John Spencer: “Let’s get over our obsession with branding”

The design industry is obsessed with brand. Everyone’s a branding expert. But ask anyone to explain what it’s all about, and you’ll get a different answer every time.

In his book Corporate Identity: Making Business Strategy Visible Through Design, Wally Olins explains what brands used to be when he says: “Once upon a time brands were simple household goods – soap, tea, washing powder, shoe polish, boring everyday products that were used up and replaced. The brand was a symbol of consistency. At a time of product adulteration, unreliable performance and variable pricing, it stood for standard quality, quantity and price”.

But all that’s been stood on its head. Nowadays, brand is defined as the perception people have of an organisation – what they think, feel and believe about its products and services. Author and speaker Marty Neumeier nailed it when he said: “Your brand isn’t what you say it is.
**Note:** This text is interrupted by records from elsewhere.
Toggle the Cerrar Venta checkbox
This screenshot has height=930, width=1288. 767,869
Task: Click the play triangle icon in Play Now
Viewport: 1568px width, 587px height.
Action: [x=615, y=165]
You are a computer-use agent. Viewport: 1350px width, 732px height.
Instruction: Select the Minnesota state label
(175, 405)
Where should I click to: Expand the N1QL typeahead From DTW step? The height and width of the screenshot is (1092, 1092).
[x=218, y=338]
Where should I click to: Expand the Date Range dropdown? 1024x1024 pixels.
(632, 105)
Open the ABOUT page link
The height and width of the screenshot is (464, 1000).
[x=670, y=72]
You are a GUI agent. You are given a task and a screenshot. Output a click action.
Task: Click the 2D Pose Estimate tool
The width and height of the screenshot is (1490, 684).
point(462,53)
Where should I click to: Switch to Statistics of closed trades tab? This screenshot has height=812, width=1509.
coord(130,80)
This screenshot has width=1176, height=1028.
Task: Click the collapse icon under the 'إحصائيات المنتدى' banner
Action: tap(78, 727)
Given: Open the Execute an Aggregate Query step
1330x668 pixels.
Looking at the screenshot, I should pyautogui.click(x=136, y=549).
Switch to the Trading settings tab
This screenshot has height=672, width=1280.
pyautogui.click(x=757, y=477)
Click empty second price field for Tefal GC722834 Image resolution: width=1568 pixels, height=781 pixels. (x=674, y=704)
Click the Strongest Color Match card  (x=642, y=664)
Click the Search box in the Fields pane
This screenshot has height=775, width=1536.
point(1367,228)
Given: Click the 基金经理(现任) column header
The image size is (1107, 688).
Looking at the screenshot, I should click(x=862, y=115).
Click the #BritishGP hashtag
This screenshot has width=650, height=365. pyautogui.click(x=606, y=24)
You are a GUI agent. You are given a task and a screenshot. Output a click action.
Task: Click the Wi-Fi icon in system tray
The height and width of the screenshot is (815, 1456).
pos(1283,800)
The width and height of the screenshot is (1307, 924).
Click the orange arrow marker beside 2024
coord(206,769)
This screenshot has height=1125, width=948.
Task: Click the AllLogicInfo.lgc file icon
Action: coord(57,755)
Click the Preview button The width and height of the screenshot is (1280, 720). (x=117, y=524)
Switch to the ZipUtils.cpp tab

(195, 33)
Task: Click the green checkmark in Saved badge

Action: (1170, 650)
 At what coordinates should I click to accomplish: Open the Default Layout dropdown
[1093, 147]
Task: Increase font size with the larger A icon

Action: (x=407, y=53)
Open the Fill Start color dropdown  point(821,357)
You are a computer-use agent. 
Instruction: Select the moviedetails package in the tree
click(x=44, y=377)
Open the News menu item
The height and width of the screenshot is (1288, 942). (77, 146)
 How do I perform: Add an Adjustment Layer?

It’s what they say it is”.

Meanwhile in a recent piece for Campaign, creative director and author Dave Trott wrote with characteristic unambiguousness: “We can’t tell the public what our brand is, the public don’t take dictation. The public look at our product, what it is, how it behaves. The public then decides what the brand is based on that behaviour. The public isn’t stupid, whatever we may think. We can decide what brand we do or don’t want, but the public will decide what our brand is for themselves”.

There’s no such thing as brand design

Branding is what designer Bill Dawson describes as: “the business equivalent of alchemy, the mythical practice of turning lead into gold”. When designers say they design brands they’re doing more than reaching for the stars. They’re claiming they’ve got stardust for sale. They’re promising something they can’t live up to.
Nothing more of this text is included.